Search code examples
javascriptaudiopcmdownsampling

Downsample PCM audio from 44100 to 8000


I've been working on a audio-recognize demo for some time, and the api needs me to pass an .wav file with sample rate of 8000 or 16000, so I have to downsample it. I have tried 2 algorithms as following.

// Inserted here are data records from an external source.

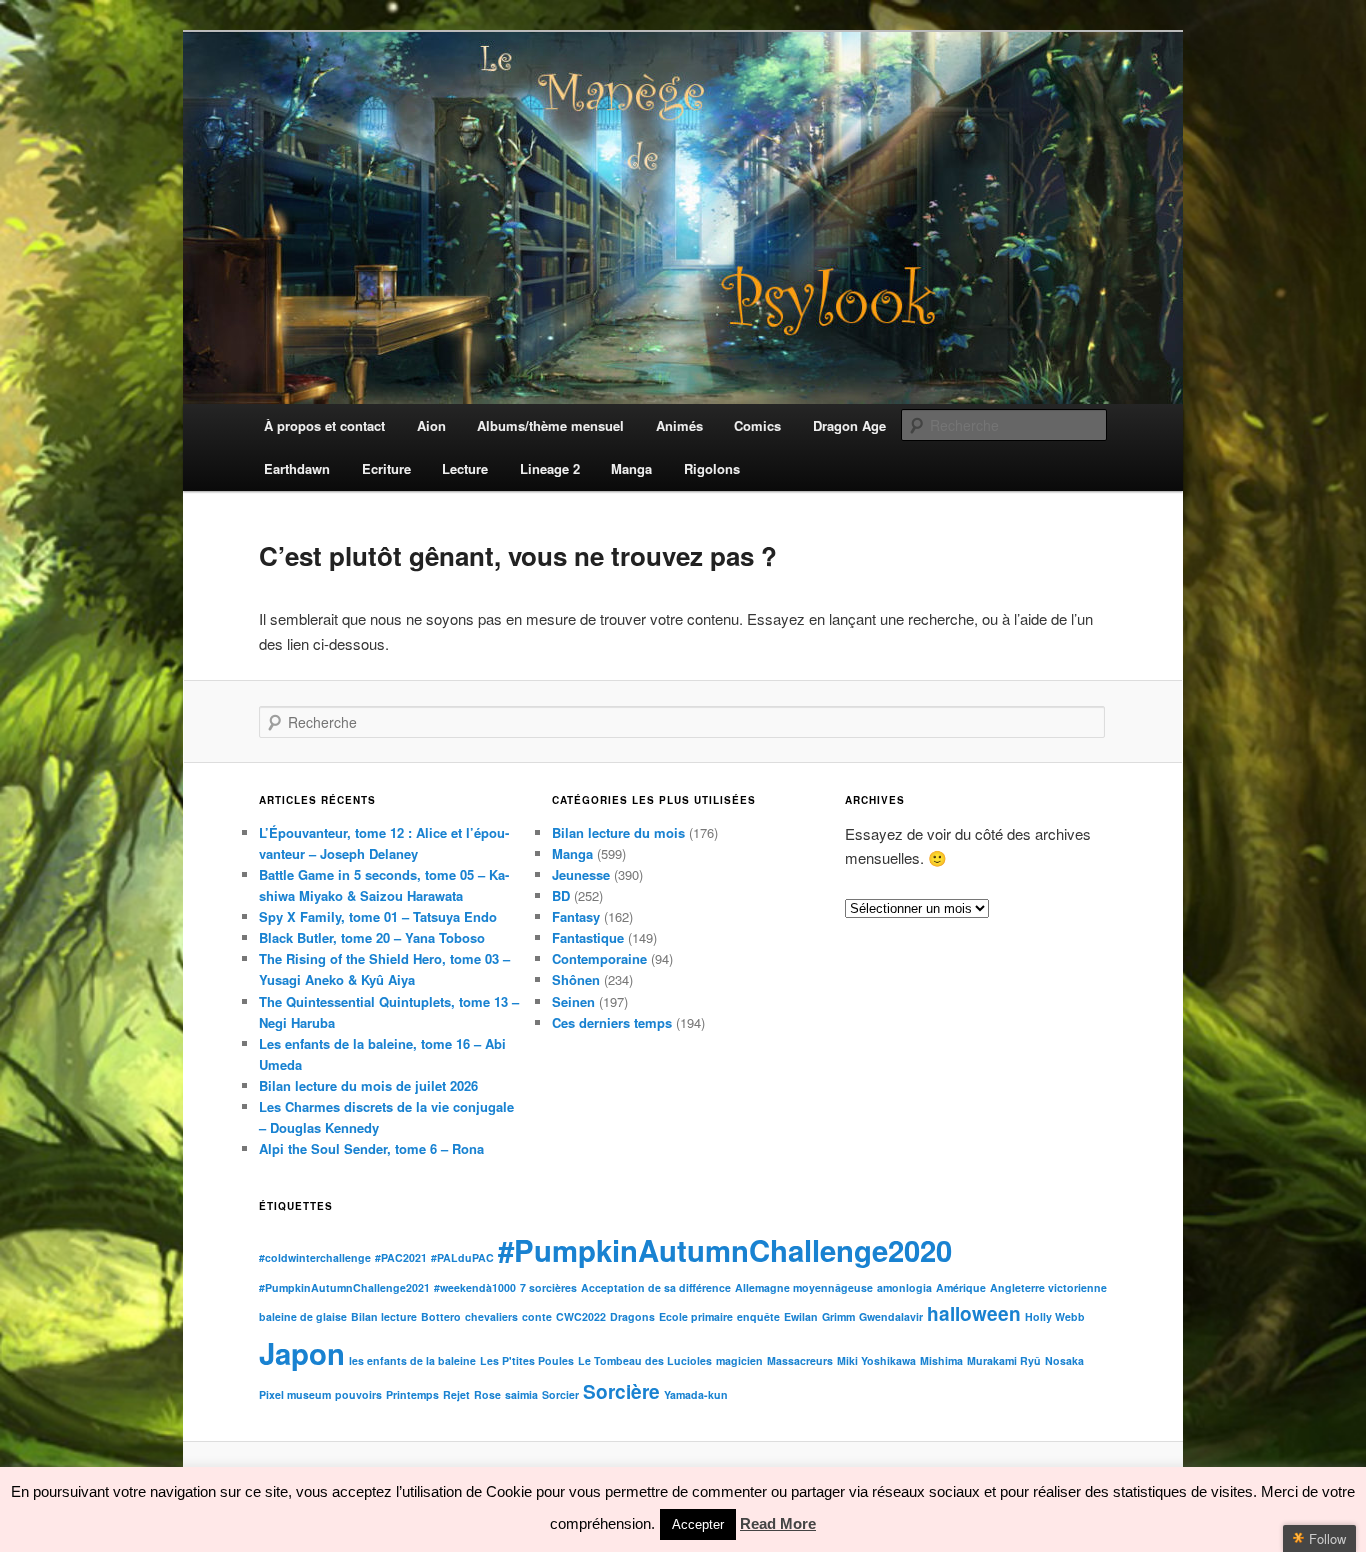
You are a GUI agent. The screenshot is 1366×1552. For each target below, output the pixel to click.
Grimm (838, 1316)
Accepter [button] (698, 1524)
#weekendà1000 (475, 1287)
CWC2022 (581, 1316)
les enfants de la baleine (412, 1360)
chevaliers (491, 1316)
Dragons (632, 1316)
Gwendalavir (891, 1316)
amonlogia (904, 1287)
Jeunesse (581, 874)
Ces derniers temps (612, 1022)
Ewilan (801, 1316)
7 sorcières (548, 1287)
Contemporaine (599, 958)
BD (561, 895)
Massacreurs (800, 1360)
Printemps (412, 1394)
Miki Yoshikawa (876, 1360)
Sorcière (621, 1391)
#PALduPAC (462, 1257)
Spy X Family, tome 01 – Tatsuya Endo (378, 916)
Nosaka (1064, 1360)
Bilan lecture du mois (618, 832)
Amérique (961, 1287)
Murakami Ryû (1004, 1360)
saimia (521, 1394)
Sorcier (560, 1394)
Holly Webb (1055, 1316)
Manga (572, 853)
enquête (758, 1316)
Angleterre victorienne (1048, 1287)
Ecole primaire (696, 1316)
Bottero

Though none of them solves the problem as I wish, there's some differences of the results and I hope that will make it more clear.

This is my first try, and it works fine when sampleRate % outputSampleRate = 0, however when outputSampleRate = 8000 or 1600, the outcome audio file is silent(which means the value of every element of the output array is 0):

function interleave(inputL){
  var compression = sampleRate / outputSampleRate;
  var length = inputL.length / compression;
  var result = new Float32Array(length);

  var index = 0,
  inputIndex = 0;

  while (index < length){
    result[index++] = inputL[inputIndex];
    inputIndex += compression;
  }
  return result;
}

So here's my second try which comes from a giant company, and it doesn't work too. What's more, when I set sampleRate % outputSampleRate = 0 it still output a silent file:

function interleave(e){
  var t = e.length;
  var n = new Float32Array(t),
    r = 0,
    i;
  for (i = 0; i < e.length; i++){
    n[r] = e[i];
    r += e[i].length;
  }
  sampleRate += 0.0;
  outputSampleRate += 0.0;
  var s = 0,
  o = sampleRate / outputSampleRate,
  u = Math.ceil(t * outputSampleRate / sampleRate),
  a = new Float32Array(u);
  for (i = 0; i < u; i++) {
    a[i] = n[Math.floor(s)];
    s += o;
  }

  return a
}

In case my settings were wrong, here's the encodeWAV function:

function encodeWAV(samples){
  var sampleBits = 16;
  var dataLength = samples.length*(sampleBits/8);

  var buffer = new ArrayBuffer(44 + dataLength);
  var view = new DataView(buffer);

  var offset = 0;

  /* RIFF identifier */
  writeString(view, offset, 'RIFF'); offset += 4;
  /* file length */
  view.setUint32(offset, 32 + dataLength, true); offset += 4;
  /* RIFF type */
  writeString(view, offset, 'WAVE'); offset += 4;
  /* format chunk identifier */
  writeString(view, offset, 'fmt '); offset += 4;
  /* format chunk length */
  view.setUint32(offset, 16, true); offset += 4;
  /* sample format (raw) */
  view.setUint16(offset, 1, true); offset += 2;
  /* channel count */
  view.setUint16(offset, outputChannels, true); offset += 2;
  /* sample rate */
  view.setUint32(offset, outputSampleRate, true); offset += 4;
  /* byte rate (sample rate * block align) */
  view.setUint32(offset, outputSampleRate*outputChannels*(sampleBits/8), true); offset += 4;
  /* block align (channel count * bytes per sample) */
  view.setUint16(offset, outputChannels*(sampleBits/8), true); offset += 2;
  /* bits per sample */
  view.setUint16(offset, sampleBits, true); offset += 2;
  /* data chunk identifier */
  writeString(view, offset, 'data'); offset += 4;
  /* data chunk length */
  view.setUint32(offset, dataLength, true); offset += 4;

  floatTo16BitPCM(view, offset, samples);

  return view;
}

It has confused me for a very long time, please let me know what I missed...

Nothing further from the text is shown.